Echter, op geloof gebaseerde delegaties kwamen vorig jaar uit alle windrichtingen van onze planeet naar de VN Klimaatconferentie, COP24, in Katowice, Polen. Er werd aandacht gevraagd voor de fundamentele rol die spiritualiteit speelt bij het stoppen van de groeiende existentiële catastrofe van klimaatverandering, schrijft journalist Temo Dias in een artikel in Fair Observer, waarin standpunten van religieuze stromingen over het klimaat worden weergegeven.
(…) Dit is niet alleen te danken aan het vermogen van religieuze instellingen om de 6 miljard mensen die zich wereldwijd identificeren met een geloof in actie te brengen. Ons antropoceen tijdperk van mensen die voor ‘God spelen’ wordt gekenmerkt door een nadruk op materialisme, toenemend egocentrisme en het verlies van de sacraliteit als het gaat om levensvormen. Als gevolg hiervan zijn velen op zoek naar fundamentele morele kritiek op deze maatschappelijke normen die deel zijn gaan uitmaken van de katalysatoren die de motor zijn geworden van de milieuramp. “Áls je er bij stilstaat en erover nadenkt, moet religie helpen”, benadrukte Gyalwang Drukpa, de boeddhistische spirituele leider, op de Action Hub van de COP.
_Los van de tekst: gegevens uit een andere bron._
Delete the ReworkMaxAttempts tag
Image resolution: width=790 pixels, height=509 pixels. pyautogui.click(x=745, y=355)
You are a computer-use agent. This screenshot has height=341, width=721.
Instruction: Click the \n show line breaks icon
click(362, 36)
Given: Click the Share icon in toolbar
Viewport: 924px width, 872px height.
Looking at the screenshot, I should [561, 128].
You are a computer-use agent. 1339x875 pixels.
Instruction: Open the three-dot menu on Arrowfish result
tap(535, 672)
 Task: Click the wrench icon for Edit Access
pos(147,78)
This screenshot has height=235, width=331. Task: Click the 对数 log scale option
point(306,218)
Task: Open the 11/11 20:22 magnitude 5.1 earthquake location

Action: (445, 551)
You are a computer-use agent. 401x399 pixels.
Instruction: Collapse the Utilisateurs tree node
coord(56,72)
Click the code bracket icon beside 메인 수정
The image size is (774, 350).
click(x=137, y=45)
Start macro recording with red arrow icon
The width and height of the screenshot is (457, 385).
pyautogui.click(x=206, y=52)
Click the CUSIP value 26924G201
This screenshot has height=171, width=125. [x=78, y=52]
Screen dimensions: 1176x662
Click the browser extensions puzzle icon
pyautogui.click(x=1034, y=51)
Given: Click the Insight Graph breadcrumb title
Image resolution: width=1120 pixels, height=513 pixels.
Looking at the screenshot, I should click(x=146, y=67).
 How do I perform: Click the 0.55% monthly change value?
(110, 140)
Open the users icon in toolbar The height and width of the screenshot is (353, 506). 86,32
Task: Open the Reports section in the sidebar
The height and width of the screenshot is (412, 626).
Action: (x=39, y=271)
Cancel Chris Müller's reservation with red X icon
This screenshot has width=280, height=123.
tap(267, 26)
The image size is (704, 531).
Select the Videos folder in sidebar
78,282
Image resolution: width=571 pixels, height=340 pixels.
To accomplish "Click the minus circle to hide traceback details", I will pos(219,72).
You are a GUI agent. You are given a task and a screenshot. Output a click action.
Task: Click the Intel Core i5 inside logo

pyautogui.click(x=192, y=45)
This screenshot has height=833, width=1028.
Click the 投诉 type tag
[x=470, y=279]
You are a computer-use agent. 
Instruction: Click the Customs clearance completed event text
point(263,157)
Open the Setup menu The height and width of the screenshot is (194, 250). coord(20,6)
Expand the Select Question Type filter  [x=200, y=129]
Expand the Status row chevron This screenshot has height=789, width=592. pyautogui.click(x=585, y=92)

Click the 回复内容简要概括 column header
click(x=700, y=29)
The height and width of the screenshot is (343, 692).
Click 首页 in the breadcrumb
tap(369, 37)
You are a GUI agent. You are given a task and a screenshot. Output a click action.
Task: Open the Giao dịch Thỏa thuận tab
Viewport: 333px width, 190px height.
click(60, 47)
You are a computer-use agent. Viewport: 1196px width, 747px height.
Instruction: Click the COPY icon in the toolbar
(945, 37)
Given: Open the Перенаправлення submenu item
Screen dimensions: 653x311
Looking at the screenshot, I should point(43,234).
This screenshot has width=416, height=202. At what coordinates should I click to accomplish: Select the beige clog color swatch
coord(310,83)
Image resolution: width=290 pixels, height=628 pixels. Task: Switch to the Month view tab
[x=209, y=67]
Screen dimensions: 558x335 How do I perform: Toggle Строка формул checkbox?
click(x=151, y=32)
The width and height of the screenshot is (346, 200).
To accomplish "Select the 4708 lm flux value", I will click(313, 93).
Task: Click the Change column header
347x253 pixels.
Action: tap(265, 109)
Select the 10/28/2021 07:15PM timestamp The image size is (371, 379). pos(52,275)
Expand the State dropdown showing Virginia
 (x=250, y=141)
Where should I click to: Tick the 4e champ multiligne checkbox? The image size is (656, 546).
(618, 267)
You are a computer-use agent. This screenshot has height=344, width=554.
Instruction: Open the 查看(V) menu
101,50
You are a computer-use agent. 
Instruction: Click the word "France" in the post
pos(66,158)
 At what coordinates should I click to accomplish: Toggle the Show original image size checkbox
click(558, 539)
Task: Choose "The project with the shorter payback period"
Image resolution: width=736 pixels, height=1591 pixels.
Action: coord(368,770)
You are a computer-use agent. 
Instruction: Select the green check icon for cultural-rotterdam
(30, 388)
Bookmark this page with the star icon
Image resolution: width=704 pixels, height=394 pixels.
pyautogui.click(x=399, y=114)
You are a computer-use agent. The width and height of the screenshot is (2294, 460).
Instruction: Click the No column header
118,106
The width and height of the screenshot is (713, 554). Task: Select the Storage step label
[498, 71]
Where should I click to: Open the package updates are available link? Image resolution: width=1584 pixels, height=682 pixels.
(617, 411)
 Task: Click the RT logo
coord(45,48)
(…) Hoewel de filosofische wegen, waaronder de verschillende inheemse geloofsovertuigingen, zeer uiteenlopend van elkaar zijn, omhullen spirituele instellingen milieukwesties in een tweeledige structuur. In de eerste plaats wortelen ze in een verhoogd existentieel bewustzijn, een verbinding met de wereld, een heilig belang van gecreëerde levensvormen en de nadruk op de reproductieve continuïteit van de mensheid, waar klimaatverandering en milieuvernietiging een allesomvattende bedreiging vormen. Vervolgens worden deze ecologisch bewuste handelingen, met behulp van morele praktijken en gedragingen die het bestaan en de levensvormen in stand houden, gegrondvest als heilige en fundamentele plichten van individuen en de gemeenschap voor het voortbestaan van het gezin en de samenleving – onze toekomstige generaties.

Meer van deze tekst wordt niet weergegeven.